Mandragora officinalis belongs to the plant family Solanaceae and contains the alkaloids atropine, hyoscyamine and scopolamine which are similar to the alkaloids of Belladonna, Stramonium and Hyoscyamus, but due to differences in the proportions of these alkaloids mandragora presents different symptomatology. Violence, delusions, manias, destructiveness, fears are not very marked in this remedy. Instead of these, there is sadness, dullness and melancholic states are found in patients.
Physically there is marked yellow and white discolorations that are usually associated with symptoms such as in skin, tongue, sclera etc, and stool colour is also white or light coloured.
Mind – sadness, depressed with irresistible desire for sleep. Sadness is followed by frequent urination and sadness ameliorated by urination.
Patient is very sensitive to noise and odors.
Dreams are frightful, anxious and unpleasant. Dreams of accidents, murder, plane crash etc.
Patient has delusion that he is possessed someone within him.
All the unpleasant symptoms go off at night in bed, and are succeeded by a gentle perspiration.
According to Boericke, Mandrgora has antiperiodic properties like China and Aranea and restless excitability with bodily weakness, so it is used in epilepsy and hydrophobias if other symptoms match.
Head – there is generalised aversion to and aggravation from alcohol and tobacco, so the headaches are due to alcoholic drinks or from tobacco, even smell of tobacco also causes headache. Headaches with gastric derangements, with fullness of abdomen. Another keynote is coldness of extremities with headache.
Here the modalities are somehow similar to Belladonna headaches, like aggravation from noise, light, motion etc but there is strong amelioration by eating, which is not seen in Belladonna headaches.
In Mandragora headaches, there is aggravation from pressure and there is amelioration also.
Eyes – As I mentioned earlier that there is generalised yellow or white discolouration, sclera also become yellow. Tendency for styes.
Mouth – Tongue discolouration white. Dryness of mouth. Haemorrhage from gums. Apthae, dryness of mouth with numbness is the peculiar of Mandragora.
Abdomen – Mandragora chiefly acts on GIT and its pathology usually begins from the gastrointestinal tract i.e., there is gastric headache, and the symptoms like oppression, pressure, palpitation, stitches, constriction and dyspnoea, appear to be part of the gastrocardial syndrome. In Mandragora, there are disturbances of the motility and of the secretions of the gastro-intestinal canal and bile ducts, resulting in colic, sensation of fullness, pressure and eructations. A much more significant modality which has been brought out by the Mandragora provings is that these sensations of fullness, pressure and eructations are ameliorated by eating. In fact there is generalised amelioration by eating in Mandragora.

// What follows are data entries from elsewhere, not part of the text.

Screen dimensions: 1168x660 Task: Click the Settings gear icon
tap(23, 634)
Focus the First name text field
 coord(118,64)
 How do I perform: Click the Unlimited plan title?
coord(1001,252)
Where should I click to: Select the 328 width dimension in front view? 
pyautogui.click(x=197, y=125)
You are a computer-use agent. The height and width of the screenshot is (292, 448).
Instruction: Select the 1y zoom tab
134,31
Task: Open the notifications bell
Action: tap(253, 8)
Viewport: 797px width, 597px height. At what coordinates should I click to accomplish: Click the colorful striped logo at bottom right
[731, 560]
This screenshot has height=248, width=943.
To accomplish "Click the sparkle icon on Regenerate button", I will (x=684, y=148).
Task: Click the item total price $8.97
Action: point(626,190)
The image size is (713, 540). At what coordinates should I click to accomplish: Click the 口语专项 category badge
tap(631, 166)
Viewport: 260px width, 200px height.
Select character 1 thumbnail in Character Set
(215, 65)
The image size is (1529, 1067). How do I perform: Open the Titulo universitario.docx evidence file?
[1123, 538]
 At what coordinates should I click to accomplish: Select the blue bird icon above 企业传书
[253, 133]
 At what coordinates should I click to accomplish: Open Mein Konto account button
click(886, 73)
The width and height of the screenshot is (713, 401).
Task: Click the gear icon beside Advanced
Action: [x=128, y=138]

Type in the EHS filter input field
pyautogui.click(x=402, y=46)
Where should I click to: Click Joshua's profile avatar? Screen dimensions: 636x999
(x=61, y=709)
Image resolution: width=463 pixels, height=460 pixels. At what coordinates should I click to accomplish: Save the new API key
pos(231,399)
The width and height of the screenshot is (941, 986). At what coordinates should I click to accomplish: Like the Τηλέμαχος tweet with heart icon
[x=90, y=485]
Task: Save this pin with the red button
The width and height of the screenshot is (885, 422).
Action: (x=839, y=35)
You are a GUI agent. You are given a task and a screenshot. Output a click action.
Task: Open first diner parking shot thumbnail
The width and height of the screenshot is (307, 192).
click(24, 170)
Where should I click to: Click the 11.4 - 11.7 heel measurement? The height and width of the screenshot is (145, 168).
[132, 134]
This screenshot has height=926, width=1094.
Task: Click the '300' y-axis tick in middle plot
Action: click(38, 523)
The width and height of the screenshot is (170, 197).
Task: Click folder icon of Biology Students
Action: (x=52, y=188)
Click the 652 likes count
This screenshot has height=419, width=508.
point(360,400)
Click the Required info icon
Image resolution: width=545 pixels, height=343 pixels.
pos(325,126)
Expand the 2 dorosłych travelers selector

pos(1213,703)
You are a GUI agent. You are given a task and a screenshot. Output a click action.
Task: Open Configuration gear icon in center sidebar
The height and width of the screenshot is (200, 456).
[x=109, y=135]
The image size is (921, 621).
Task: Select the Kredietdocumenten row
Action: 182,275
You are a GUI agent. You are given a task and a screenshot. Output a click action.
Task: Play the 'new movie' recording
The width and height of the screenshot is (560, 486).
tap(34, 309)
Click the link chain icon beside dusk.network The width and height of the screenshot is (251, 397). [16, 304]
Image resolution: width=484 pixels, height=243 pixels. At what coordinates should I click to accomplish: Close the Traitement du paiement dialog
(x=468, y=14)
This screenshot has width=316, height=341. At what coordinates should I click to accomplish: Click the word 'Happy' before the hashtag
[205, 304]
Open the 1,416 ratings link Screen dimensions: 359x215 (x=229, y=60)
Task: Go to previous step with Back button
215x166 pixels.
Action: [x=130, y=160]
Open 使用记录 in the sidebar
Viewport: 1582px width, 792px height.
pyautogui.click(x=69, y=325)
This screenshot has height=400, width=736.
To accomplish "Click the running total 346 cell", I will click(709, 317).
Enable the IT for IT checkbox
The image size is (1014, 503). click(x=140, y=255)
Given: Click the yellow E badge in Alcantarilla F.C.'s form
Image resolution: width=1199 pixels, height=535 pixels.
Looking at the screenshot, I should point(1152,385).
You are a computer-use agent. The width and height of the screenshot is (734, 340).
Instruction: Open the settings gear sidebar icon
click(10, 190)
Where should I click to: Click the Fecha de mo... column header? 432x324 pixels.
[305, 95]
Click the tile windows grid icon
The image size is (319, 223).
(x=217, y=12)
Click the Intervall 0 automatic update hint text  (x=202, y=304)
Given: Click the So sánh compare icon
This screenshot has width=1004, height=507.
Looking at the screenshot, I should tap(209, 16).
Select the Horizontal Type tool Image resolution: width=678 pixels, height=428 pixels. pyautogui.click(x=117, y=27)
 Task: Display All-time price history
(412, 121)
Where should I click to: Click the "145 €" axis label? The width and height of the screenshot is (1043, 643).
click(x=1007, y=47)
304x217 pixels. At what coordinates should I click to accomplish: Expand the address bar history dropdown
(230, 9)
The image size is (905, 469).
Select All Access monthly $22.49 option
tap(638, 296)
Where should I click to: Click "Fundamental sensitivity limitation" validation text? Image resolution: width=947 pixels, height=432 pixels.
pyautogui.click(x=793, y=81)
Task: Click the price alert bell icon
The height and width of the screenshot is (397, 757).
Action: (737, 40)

In colic, backward bending ameliorates the pain which is similar to Belladonna colic and other than these two of Solanaceae family medicines, this modality also seen in Dioscorea which contains the alkaloid saponin and this saponin belongs to the tropane group of alkaloids similar to solanaceae family.
There is seasickness found in Mandragora. Other remedies of the same family are Belladonna and Tabacum which are frequently used for motion sickness.
Desire for sweet and aggravation from sweet. Chronic liver inflammation which is responsible for generalised yellowness or white discolouraion. Nausea and gastric disturbance in chronic drunkards as there is generalised aversion and aggravation to tobacco and alcohol. Nausea with mental symptoms.
Rectum – constipation, insufficient unrefreshing stool. Diarrhoea after fatty food.
Stool – very peculiar white or light coloured stool. Hard stool
Urine – urination frequent, profuse specially sadness during and after. Characteristically sadness relived by profuse urination.
Female – In ancient times, Mandragora was frequently used to induce conception and to treat many gynaecological complains. Mandragora is used in cases of retention of dead foetus. Leucorrhoea is yellowish-white.
Skin – dryness of skin with yellow discolouration. Perspiration at night and it relieved all mental complaints.
Mandragora officinarum “Quick Review”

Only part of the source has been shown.